**Problem statement**: In the listing that follows, the lines starting at the one containing "[امکان پرداخت اقساطی با اسنپ‌پی] (49, 2554)" and ending at the one containing "Snacks (83, 72)" are to be returned exactly, both boundary lines included, and no others.

**Records for the task**:
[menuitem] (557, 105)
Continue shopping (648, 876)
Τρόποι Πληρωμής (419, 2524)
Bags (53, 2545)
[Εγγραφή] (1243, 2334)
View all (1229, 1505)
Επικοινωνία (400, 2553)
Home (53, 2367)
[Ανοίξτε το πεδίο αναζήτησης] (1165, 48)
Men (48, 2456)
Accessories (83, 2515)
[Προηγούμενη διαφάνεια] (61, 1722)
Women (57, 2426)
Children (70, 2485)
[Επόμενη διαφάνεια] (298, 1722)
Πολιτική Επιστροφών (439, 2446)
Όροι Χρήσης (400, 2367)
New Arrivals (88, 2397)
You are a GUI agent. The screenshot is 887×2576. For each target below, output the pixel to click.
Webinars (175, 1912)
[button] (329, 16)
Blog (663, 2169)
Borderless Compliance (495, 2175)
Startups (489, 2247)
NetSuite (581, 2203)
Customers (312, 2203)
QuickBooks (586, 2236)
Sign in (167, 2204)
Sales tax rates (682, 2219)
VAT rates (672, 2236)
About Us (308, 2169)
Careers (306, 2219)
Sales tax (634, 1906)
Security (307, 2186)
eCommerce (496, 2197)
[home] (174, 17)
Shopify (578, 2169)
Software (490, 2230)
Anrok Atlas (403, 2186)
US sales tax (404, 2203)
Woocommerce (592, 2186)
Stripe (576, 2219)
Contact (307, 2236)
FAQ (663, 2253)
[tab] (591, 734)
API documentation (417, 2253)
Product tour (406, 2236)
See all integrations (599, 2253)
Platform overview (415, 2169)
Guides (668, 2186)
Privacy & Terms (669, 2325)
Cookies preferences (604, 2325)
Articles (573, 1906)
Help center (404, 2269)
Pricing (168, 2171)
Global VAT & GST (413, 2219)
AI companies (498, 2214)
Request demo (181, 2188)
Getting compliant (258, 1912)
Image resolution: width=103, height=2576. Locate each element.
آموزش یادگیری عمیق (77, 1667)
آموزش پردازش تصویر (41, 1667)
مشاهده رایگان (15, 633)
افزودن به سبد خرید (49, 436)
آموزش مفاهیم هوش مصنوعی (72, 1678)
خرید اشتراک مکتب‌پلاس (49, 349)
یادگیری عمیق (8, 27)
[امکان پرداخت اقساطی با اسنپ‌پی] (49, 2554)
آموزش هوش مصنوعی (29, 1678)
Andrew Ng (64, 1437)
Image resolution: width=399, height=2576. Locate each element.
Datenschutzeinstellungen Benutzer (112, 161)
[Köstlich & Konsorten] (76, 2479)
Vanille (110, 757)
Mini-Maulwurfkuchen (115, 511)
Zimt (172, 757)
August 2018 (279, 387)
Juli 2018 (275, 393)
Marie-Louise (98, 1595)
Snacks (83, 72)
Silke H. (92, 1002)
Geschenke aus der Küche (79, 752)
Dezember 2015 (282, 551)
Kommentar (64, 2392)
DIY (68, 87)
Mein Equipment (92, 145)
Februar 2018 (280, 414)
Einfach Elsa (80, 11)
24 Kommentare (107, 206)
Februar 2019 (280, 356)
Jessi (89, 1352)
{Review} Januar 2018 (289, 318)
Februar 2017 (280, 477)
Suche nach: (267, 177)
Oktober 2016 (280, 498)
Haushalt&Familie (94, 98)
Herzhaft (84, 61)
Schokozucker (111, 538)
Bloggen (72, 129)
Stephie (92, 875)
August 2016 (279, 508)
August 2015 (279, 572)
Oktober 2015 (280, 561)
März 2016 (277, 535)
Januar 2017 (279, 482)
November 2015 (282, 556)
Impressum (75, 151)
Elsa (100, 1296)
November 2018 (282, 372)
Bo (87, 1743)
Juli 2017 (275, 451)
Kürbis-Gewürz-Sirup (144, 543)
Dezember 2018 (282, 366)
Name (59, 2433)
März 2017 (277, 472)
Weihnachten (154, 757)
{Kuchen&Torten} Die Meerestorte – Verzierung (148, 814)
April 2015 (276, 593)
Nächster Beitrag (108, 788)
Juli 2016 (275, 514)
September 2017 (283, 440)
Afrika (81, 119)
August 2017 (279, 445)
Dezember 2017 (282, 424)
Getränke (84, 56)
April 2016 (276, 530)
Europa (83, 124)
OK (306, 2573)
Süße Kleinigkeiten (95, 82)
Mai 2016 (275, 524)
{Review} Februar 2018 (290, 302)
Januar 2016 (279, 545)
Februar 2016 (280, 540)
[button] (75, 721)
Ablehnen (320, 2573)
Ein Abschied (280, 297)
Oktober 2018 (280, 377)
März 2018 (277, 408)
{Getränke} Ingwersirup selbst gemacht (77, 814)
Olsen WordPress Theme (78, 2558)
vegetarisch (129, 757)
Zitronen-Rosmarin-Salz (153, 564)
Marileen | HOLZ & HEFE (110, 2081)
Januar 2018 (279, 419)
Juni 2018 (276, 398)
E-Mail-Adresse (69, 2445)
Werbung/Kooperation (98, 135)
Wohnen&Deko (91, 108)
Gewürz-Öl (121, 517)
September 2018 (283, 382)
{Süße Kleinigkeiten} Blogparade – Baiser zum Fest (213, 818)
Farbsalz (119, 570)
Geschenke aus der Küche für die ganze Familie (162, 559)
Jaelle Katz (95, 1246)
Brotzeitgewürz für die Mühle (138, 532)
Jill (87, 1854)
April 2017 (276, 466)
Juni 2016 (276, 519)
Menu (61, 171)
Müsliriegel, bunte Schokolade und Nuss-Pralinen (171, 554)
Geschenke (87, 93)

**Exercise output**:
[امکان پرداخت اقساطی با اسنپ‌پی] (49, 2554)
آموزش هوش مصنوعی (29, 1678)
Andrew Ng (64, 1437)
Image resolution: width=399, height=2576. Locate each element.
Datenschutzeinstellungen Benutzer (112, 161)
[Köstlich & Konsorten] (76, 2479)
Vanille (110, 757)
Mini-Maulwurfkuchen (115, 511)
Zimt (172, 757)
August 2018 (279, 387)
Juli 2018 (275, 393)
Marie-Louise (98, 1595)
Snacks (83, 72)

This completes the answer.